You can also check out Visit Seattle TV if you prefer to learn about a city through videos instead of reading.
Seattle has 21 neighborhoods to explore, so we’ll be unable to dive deeply into each one here.
We will talk about some of the biggest and safest places to see.
Of course, everyone wants to see the view from the Seattle Space Needle, built in 1962 for the World’s Fair.
Standing more than 600 feet in the sky, you can get some great views on a clear day with an elevator ride up that takes less than a minute.
Smith Tower and the Sky View Observatory at Columbia Center are two other locations with dynamic views.
If you’re traveling with kids, you have some great options to explore indoors.
The Seattle Aquarium is full of sea life from Puget Sound and beyond, plus several performances are put on each day for the crowds.
The Pacific Science Center is an exploration of imagination and innovation, complete with two IMAX theaters and a planetarium.
The Seattle Pinball Museum is another show-stopper for all members of the family.
You can explore the waterways around Seattle through ferry trips to Bainbridge Island or Bremerton or rent a kayak/SUP for chartering your own route.
A 19th-century schooner known as Seattle’s Tall Ship does tours seasonally that gets you a little slice of everything in the Pacific Northwest environment.
Tours are available from the sky on a hot air balloon, floatplane, or helicopter, with different lengths and adventures included in each one.
Food, wine, and nightlife tours are also available, which is a safe way to explore different areas in the comfort of a large group with a local leading the way.
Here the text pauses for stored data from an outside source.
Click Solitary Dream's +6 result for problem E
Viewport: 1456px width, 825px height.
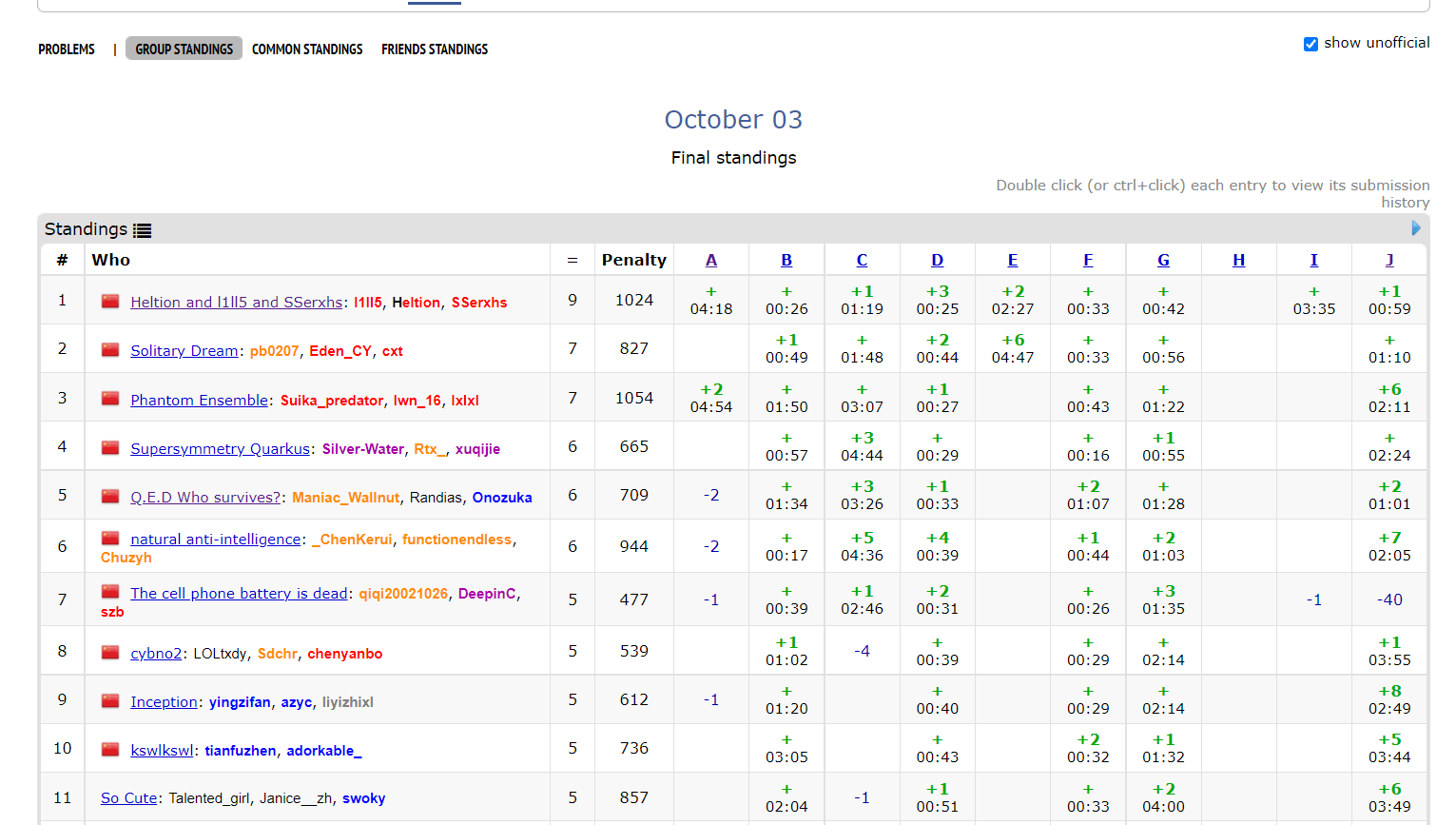pyautogui.click(x=1013, y=348)
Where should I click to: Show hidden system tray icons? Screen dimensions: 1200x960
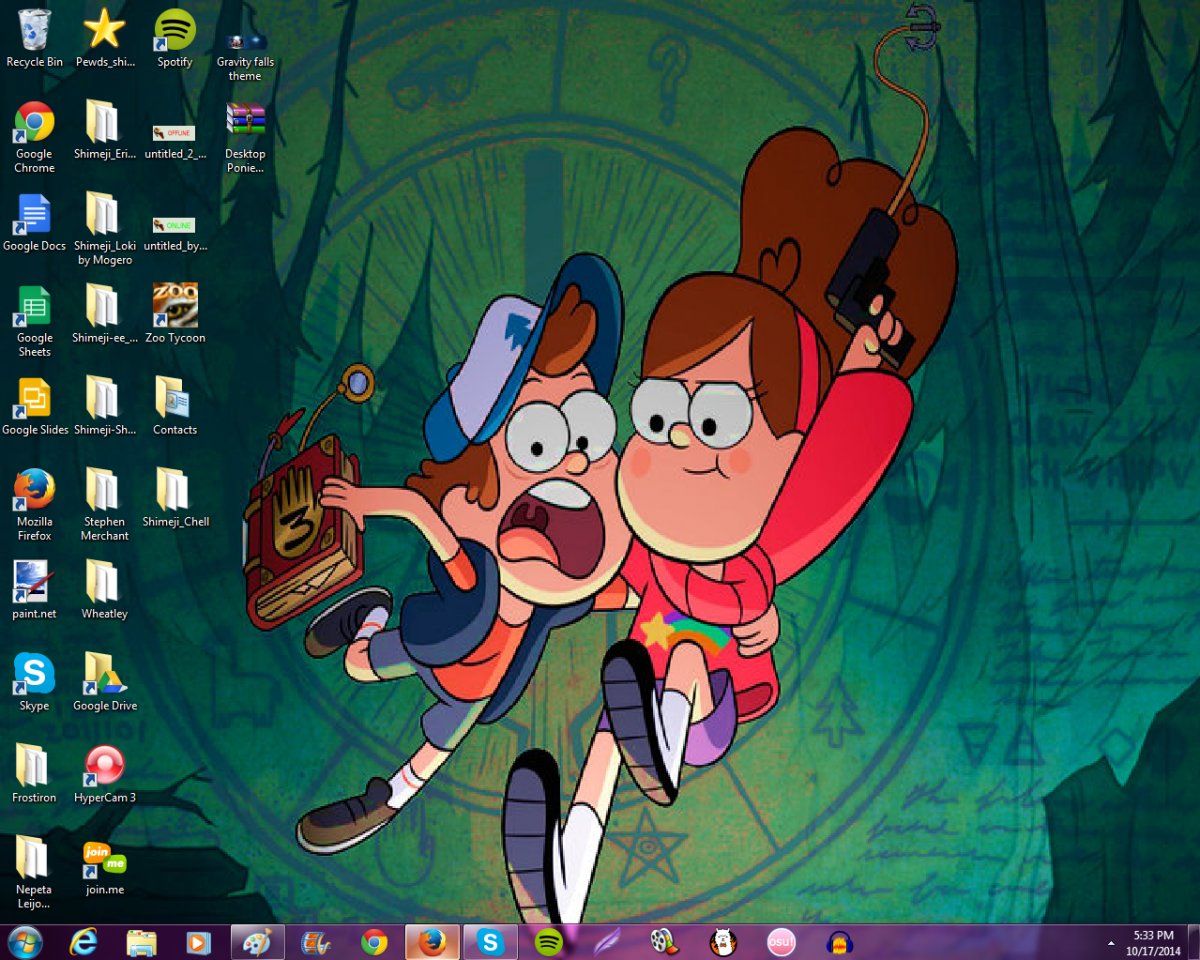click(1111, 943)
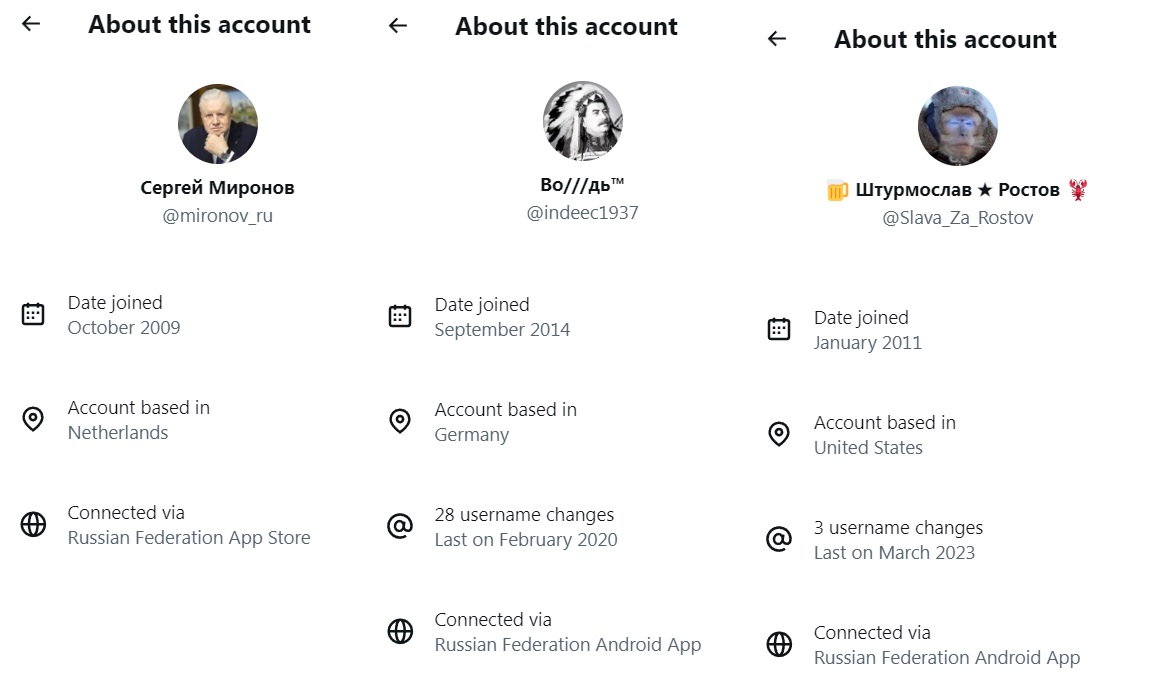This screenshot has height=698, width=1158.
Task: Open the Во///дь™ avatar image
Action: click(583, 121)
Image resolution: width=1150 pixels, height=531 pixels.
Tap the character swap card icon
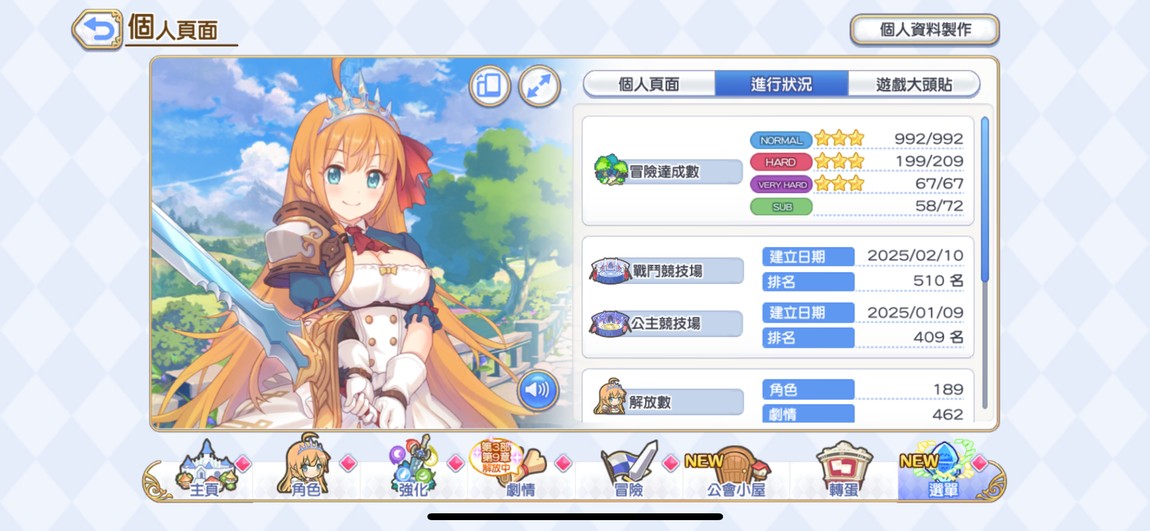(x=490, y=86)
For those of you coming to Seattle for a cruise, the tourism website has a section called “Pre & Post Cruise Activities” you can explore to make the most of your time.
There are communities here with cultural and historical experiences for the first peoples, Asians, Scandinavian, Latino, and African American influences.
A city this rich in culture has far too many to list individually, but each neighborhood and culture is detailed on that tourism website.
Of course, first-timers shouldn’t miss Pike Place Market, where the bounty of the Pacific Northwest is on full display with fresh fish, flowers, and farm-to-table food.
Keep a tight grip on your purse or wallet here, as more than 10 million people visit this market every year.
When you see Rachel the Piggy Bank, get an Instagram shot, but drop some spare change in to help a local charity.
This is also where the original Starbucks is located, but with so many non-corporate coffee shops here, it might be better to try a local shop.
Places to Avoid in Seattle
In the 2021 Seattle Police Department 2021 Crime Report, the city offers a “heat map” of the top spots for gun crime in the city.
Of course, those numbers were escalating in 2022, but it gives a great look at the more violent neighborhoods in the city.
One major hot spot is near the Chinatown International District.
Another hot spot is south of I-90 and east of I-5, with a higher penetration just east of the King County International Airport (not to be confused with SEATAC, the major commercial airport).
In the Sodo neighborhoods, residents expressed the highest fear of crime, according to a Seattle University study in 2022.
The Alki neighborhood saw violent crimes double between 2020 and 2021.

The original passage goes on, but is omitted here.